Pennsylvania House of Representatives Votes to End Stalking, Harassment and Terroristic Threats in Labor Disputes
Insights
4.22.15
Currently, harassment, stalking and threatening to use a weapon of mass destruction are all crimes – unless you are a union member engaged in a labor dispute. Yesterday, April 22, 2015, the Pennsylvania House of Representatives passed a bill to end the crimes code carveout allowing parties to a labor dispute to stalk, harass, and make deadly threats. The measure comes after the federal indictment and conviction of Ironworkers Local 401, whose leaders and members were charged with multiple crimes related to the December 2012 burning and vandalism of a Quaker meetinghouse construction site in the Chestnut Hill neighborhood of Philadelphia. Several other incidents are outlined in the indictment, most of which started with harassment, unwelcome visits to jobsites and direct threats. Law enforcement was handcuffed by the carveout from intervening earlier, which may have prevented the violence and destruction of property.

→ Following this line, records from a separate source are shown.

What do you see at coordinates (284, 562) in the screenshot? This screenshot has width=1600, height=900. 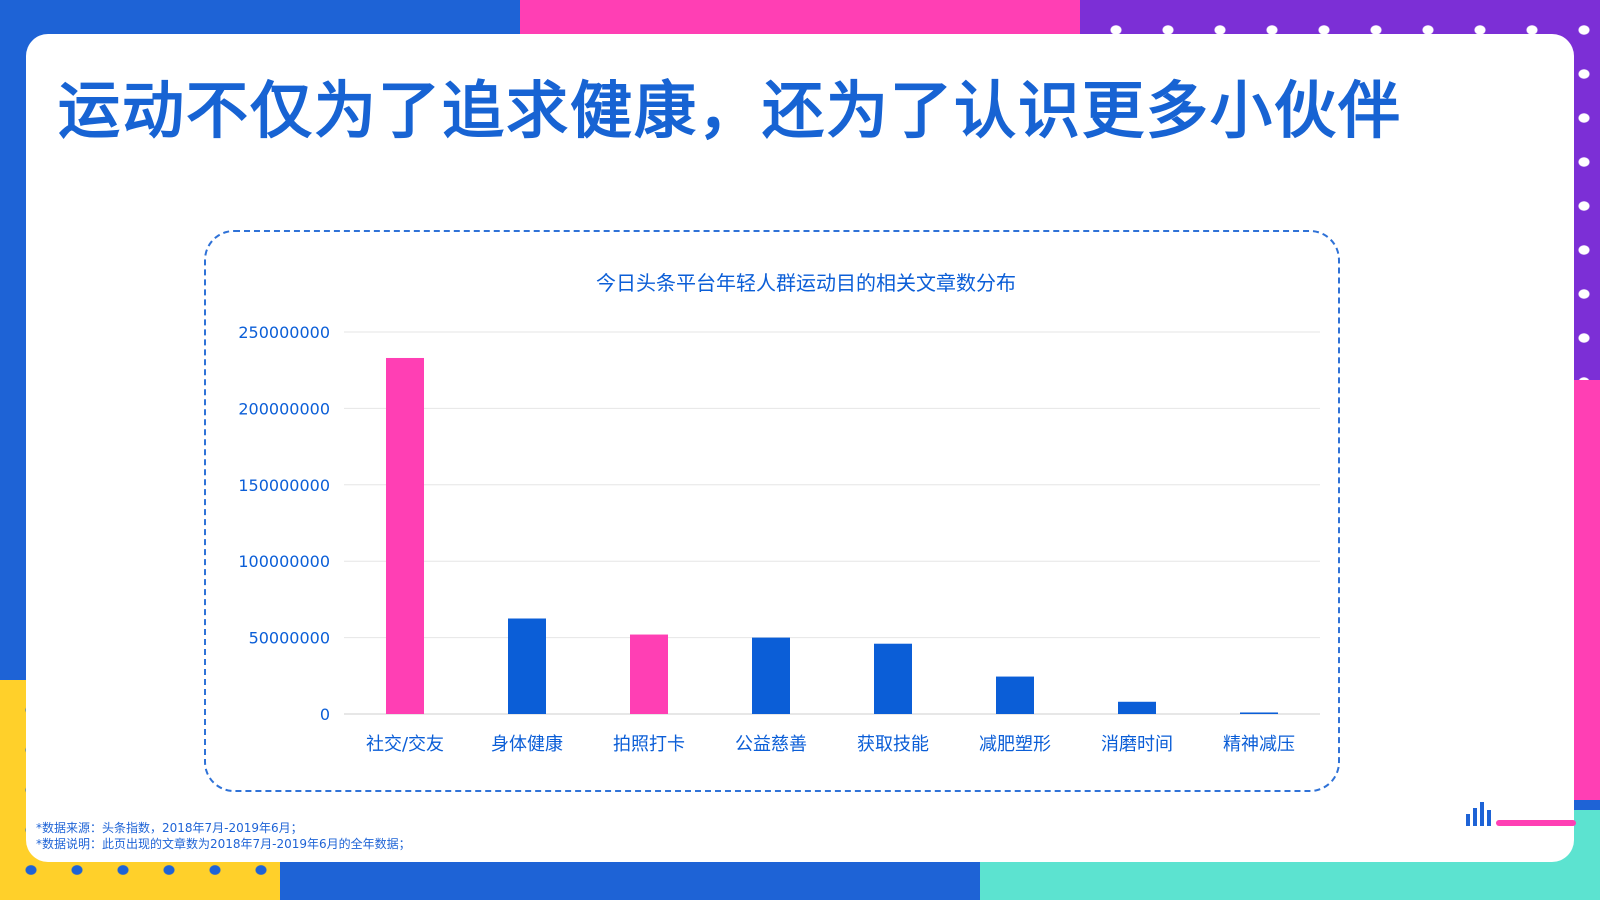 I see `y-tick-label: 100000000` at bounding box center [284, 562]. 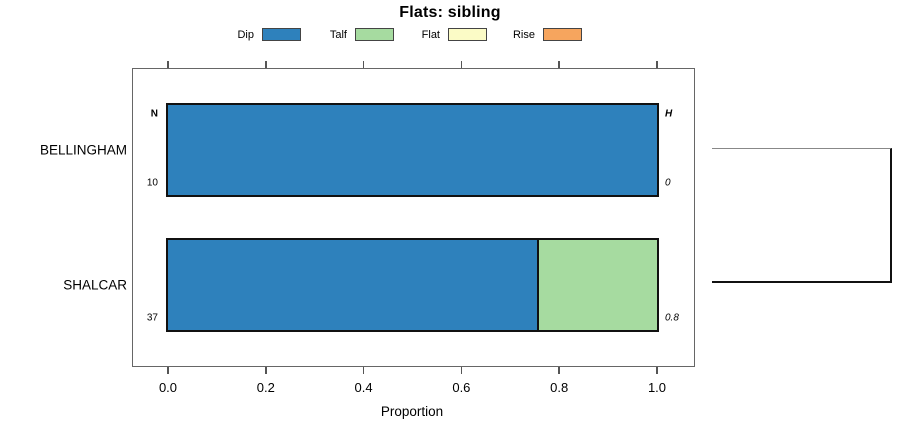 I want to click on legend-item-dip: Dip, so click(x=250, y=34).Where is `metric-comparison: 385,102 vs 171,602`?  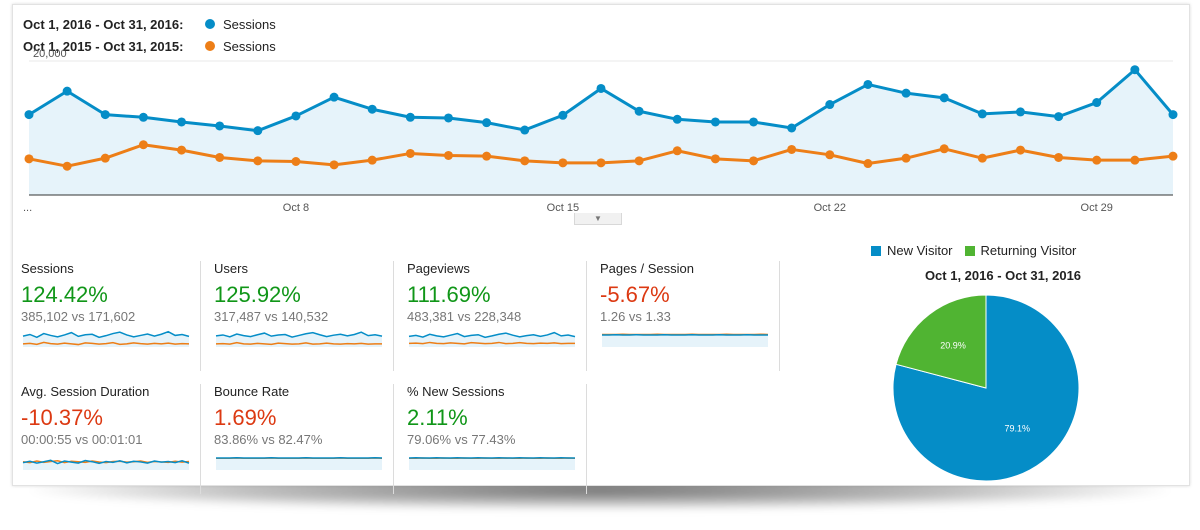 metric-comparison: 385,102 vs 171,602 is located at coordinates (78, 316).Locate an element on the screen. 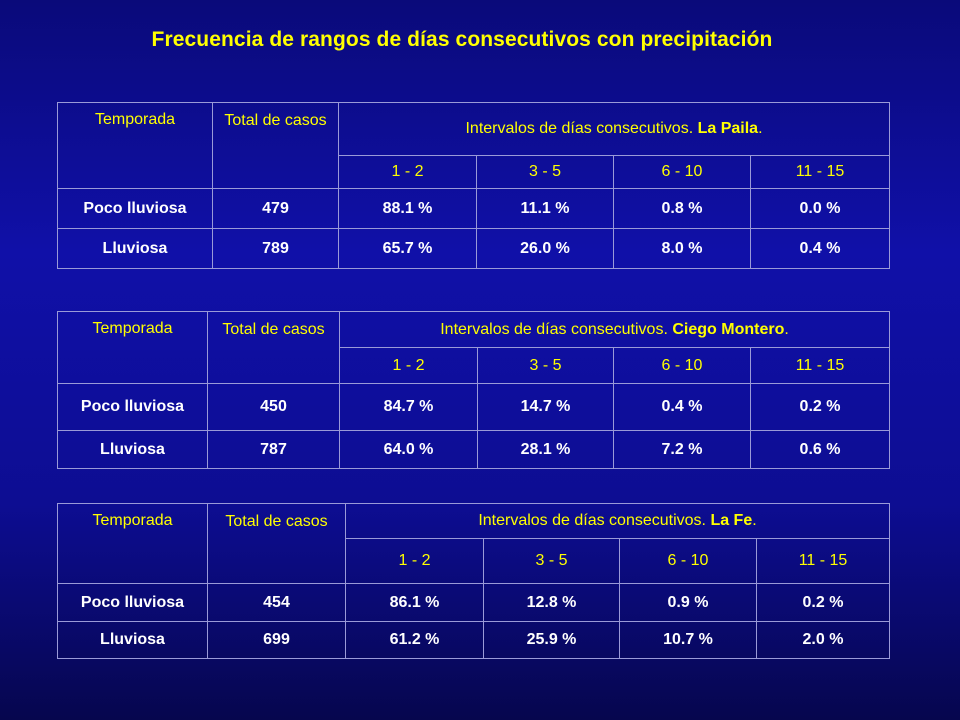 This screenshot has width=960, height=720. value-cell: 61.2 % is located at coordinates (414, 640).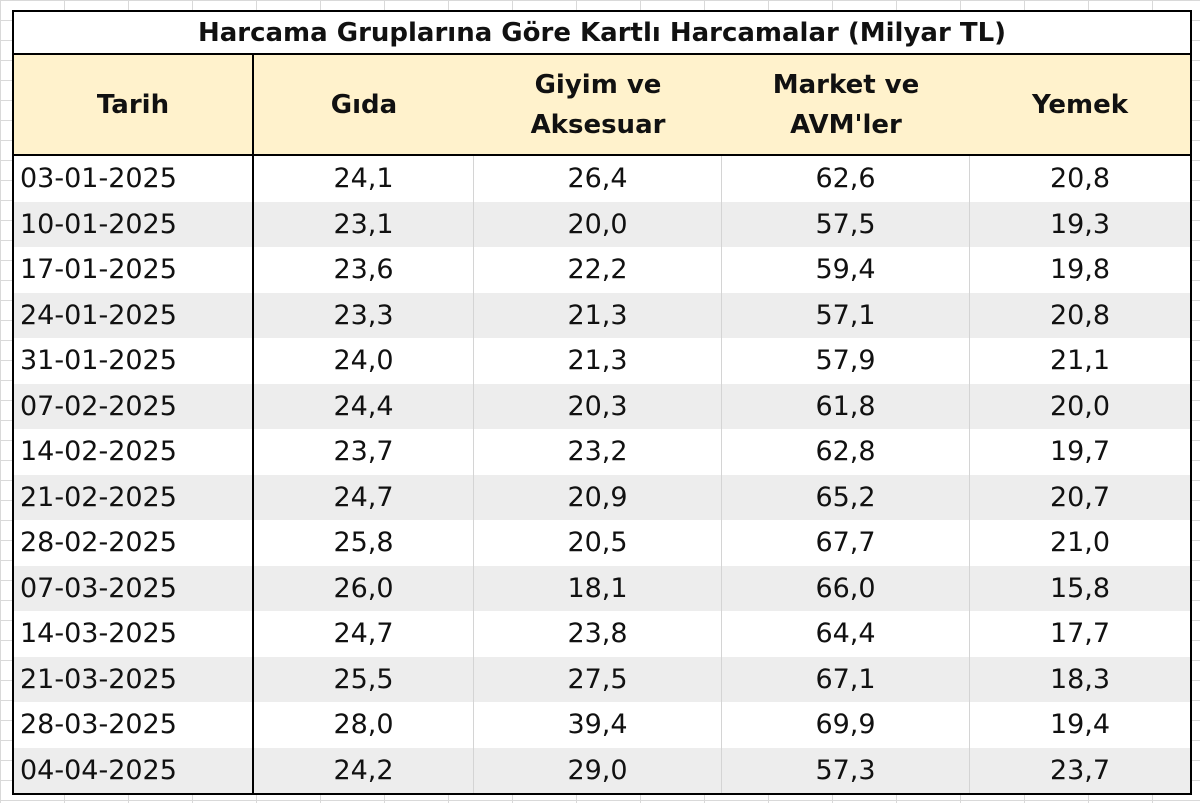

Pennsylvania’s unions oppose the legislation. Pennsylvania AFL-CIO officers accuse the bill of being an “overreach by a political agenda that is not based on reality but on extreme ideology against unions” and “an effort to engage in union busting” saying that “current laws are protecting the rights of workers to have a voice and to protect the property of businesses.”
The bill now heads to the state Senate. We will keep you apprised of further developments.